Judicial
Debido proceso
Corte Suprema anula condena por microtráfico en El Monte y ordena nuevo juicio por control de identidad ilegal
En decisión dividida, estableció que el procedimiento policial, basado solo en una denuncia anónima, vulneró el debido proceso. La prueba obtenida fue declarada ilícita y deberá realizarse un nuevo juicio oral ante tribunal no inhabilitado.
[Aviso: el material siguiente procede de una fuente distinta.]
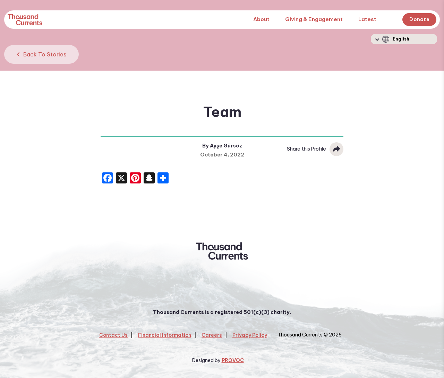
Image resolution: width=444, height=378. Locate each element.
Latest (367, 19)
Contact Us (113, 335)
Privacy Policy (249, 335)
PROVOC (233, 360)
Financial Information (164, 335)
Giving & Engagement (314, 19)
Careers (212, 335)
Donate (419, 19)
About (261, 19)
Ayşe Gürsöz (226, 146)
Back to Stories (44, 54)
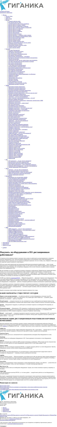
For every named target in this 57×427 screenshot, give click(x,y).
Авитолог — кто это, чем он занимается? (18, 169)
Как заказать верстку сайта (14, 22)
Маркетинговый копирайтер (15, 225)
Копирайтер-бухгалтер (13, 208)
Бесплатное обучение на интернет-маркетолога (19, 90)
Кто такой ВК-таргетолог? (14, 139)
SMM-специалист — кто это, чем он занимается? (20, 228)
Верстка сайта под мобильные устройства (18, 26)
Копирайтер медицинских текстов (16, 212)
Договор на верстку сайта (14, 46)
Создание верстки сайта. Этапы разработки (18, 23)
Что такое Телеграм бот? (14, 50)
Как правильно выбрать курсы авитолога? (18, 171)
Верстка (7, 20)
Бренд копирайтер (12, 207)
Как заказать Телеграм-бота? (15, 55)
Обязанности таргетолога (14, 101)
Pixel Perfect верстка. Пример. (15, 44)
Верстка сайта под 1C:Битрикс (15, 28)
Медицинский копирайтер (14, 226)
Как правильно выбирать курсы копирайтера (19, 188)
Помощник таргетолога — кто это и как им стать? (20, 108)
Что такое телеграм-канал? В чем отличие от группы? (21, 61)
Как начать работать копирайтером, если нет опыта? (20, 198)
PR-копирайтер (12, 206)
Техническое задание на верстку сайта (17, 45)
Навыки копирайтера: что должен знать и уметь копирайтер (22, 183)
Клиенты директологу (13, 130)
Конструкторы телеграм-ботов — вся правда (19, 56)
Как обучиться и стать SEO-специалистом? (18, 162)
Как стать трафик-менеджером (15, 134)
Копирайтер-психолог (13, 210)
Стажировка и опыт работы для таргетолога (18, 110)
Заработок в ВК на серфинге (15, 155)
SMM (7, 227)
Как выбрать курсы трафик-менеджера (17, 135)
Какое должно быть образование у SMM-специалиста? (21, 236)
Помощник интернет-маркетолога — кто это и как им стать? (22, 93)
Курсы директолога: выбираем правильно (18, 124)
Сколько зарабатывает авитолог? (16, 174)
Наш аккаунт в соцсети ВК (6, 415)
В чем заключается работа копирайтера (17, 178)
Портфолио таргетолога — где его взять (17, 109)
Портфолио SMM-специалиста (15, 232)
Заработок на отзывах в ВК (14, 145)
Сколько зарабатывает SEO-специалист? (18, 167)
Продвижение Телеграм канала (15, 69)
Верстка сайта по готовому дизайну (16, 25)
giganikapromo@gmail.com (15, 418)
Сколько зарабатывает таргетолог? (16, 114)
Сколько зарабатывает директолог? (16, 132)
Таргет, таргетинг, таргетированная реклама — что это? (21, 98)
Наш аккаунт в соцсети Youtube (35, 415)
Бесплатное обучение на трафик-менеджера (18, 137)
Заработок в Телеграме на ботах (15, 51)
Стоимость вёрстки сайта (14, 21)
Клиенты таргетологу (13, 113)
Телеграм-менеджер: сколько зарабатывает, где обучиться (21, 74)
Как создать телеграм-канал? (15, 62)
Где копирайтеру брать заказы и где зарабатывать (20, 193)
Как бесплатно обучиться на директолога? (18, 125)
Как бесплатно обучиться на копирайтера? (18, 187)
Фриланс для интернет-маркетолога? (17, 94)
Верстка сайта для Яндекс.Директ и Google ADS (19, 27)
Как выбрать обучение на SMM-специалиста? (19, 237)
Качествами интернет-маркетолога (16, 86)
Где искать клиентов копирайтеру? (16, 197)
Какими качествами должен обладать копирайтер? (20, 182)
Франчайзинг (6, 242)
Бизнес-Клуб (6, 243)
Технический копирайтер (14, 215)
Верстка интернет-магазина (14, 33)
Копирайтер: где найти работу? (15, 194)
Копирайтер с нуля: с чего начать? (16, 191)
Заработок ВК (11, 158)
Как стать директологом (14, 123)
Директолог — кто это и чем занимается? (18, 120)
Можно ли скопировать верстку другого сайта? (19, 42)
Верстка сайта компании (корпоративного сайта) (20, 36)
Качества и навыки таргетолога (15, 99)
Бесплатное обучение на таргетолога (17, 106)
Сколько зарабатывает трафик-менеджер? (18, 138)
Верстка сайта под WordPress (15, 31)
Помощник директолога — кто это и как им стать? (20, 127)
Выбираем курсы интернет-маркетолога (17, 91)
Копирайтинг (9, 176)
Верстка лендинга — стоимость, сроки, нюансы (19, 35)
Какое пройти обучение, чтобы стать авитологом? (20, 172)
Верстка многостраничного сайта (16, 37)
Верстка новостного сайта (14, 38)
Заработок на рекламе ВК (14, 152)
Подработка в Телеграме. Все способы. (17, 82)
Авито (7, 168)
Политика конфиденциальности (7, 420)
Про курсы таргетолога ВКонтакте (16, 140)
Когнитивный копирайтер (14, 216)
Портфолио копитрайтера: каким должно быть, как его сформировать (24, 192)
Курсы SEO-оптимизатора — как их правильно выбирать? (22, 164)
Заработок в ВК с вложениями (15, 154)
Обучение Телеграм (13, 79)
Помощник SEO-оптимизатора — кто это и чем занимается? (22, 166)
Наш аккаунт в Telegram (48, 415)
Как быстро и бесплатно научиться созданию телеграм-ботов (22, 57)
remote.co (5, 326)
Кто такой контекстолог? (14, 116)
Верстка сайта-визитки (13, 32)
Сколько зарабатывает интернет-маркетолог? (19, 95)
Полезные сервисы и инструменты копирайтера (19, 204)
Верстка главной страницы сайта (16, 41)
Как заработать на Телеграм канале (16, 71)
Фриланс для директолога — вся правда (17, 129)
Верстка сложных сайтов (14, 40)
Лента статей (9, 18)
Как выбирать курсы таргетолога (16, 105)
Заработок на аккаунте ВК (14, 157)
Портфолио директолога (14, 128)
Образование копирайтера (14, 184)
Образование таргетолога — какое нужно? (18, 103)
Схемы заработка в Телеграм (15, 81)
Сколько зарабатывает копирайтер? (16, 179)
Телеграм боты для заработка (15, 77)
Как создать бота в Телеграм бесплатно (17, 54)
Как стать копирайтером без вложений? (17, 199)
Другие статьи (9, 16)
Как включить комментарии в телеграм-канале (19, 67)
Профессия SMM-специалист (15, 231)
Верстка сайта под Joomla (14, 30)
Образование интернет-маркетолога (16, 88)
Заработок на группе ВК (14, 150)
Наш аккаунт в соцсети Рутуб (20, 415)
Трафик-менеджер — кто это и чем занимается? (19, 133)
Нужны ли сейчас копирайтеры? (16, 181)
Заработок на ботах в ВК (14, 147)
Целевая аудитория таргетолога (15, 115)
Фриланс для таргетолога (14, 111)
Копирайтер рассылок (13, 221)
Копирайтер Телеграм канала (15, 222)
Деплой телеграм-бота (13, 59)
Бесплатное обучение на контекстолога (17, 118)
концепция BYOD (15, 278)
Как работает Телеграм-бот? (15, 52)
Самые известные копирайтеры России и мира (19, 202)
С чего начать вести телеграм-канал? (17, 65)
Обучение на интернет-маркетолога (16, 89)
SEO (7, 159)
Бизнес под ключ (7, 245)
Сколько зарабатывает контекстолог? (17, 119)
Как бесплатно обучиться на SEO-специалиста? (19, 163)
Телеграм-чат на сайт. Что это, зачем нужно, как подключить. (22, 60)
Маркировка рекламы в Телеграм (16, 84)
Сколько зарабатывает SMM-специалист (17, 235)
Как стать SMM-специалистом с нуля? (17, 241)
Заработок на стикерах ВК (14, 143)
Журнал (4, 15)
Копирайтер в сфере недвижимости (16, 223)
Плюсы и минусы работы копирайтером (17, 203)
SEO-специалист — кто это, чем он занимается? (19, 160)
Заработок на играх (13, 76)
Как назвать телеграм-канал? (15, 64)
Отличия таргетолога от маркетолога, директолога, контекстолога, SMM (25, 100)
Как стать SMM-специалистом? (15, 233)
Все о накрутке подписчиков (15, 70)
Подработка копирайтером (14, 196)
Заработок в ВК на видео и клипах (16, 148)
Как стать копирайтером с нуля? (16, 189)
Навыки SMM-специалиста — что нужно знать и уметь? (21, 230)
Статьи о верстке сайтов (14, 47)
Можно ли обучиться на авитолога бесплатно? (19, 173)
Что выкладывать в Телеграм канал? (17, 66)
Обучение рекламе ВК (13, 142)
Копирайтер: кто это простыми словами (17, 177)
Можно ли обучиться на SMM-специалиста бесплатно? (21, 238)
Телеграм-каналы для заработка (15, 72)
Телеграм (8, 49)
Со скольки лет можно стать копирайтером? (18, 201)
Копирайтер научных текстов (15, 213)
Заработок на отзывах (13, 75)
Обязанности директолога (14, 121)
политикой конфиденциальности (15, 423)
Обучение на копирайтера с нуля (16, 186)
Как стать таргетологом (14, 104)
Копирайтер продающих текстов (16, 218)
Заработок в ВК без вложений (15, 153)
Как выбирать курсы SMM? (14, 240)
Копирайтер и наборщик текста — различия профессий (21, 220)
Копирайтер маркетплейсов (14, 211)
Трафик (7, 85)
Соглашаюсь (3, 426)
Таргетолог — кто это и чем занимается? (18, 96)
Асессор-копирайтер (13, 217)
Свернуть (8, 17)
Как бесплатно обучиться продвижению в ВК (19, 144)
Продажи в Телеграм (13, 80)
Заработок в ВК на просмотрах (15, 149)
El control de identidad, al restringir la libertad, debe aplicarse de manera excepcional y solo cuando exista un indicio suficiente; los hallazgos posteriores no pueden justificar retroactivamente el procedimiento

La Corte Suprema acogió el recurso de nulidad impetrado por la defensa y ordenó la realización de un nuevo juicio oral por tribunal no inhabilitado, en contra del acusado por el Ministerio Público como autor del delito consumado de tráfico ilícito de pequeñas cantidades de drogas o sustancias estupefacientes, que habría cometido en enero de 2023, en la comuna de El Monte, al resolver, en decisión de mayoría, que se incurrió en infracción al debido proceso en el control de identidad practicado por la policía, a partir de una denuncia anónima.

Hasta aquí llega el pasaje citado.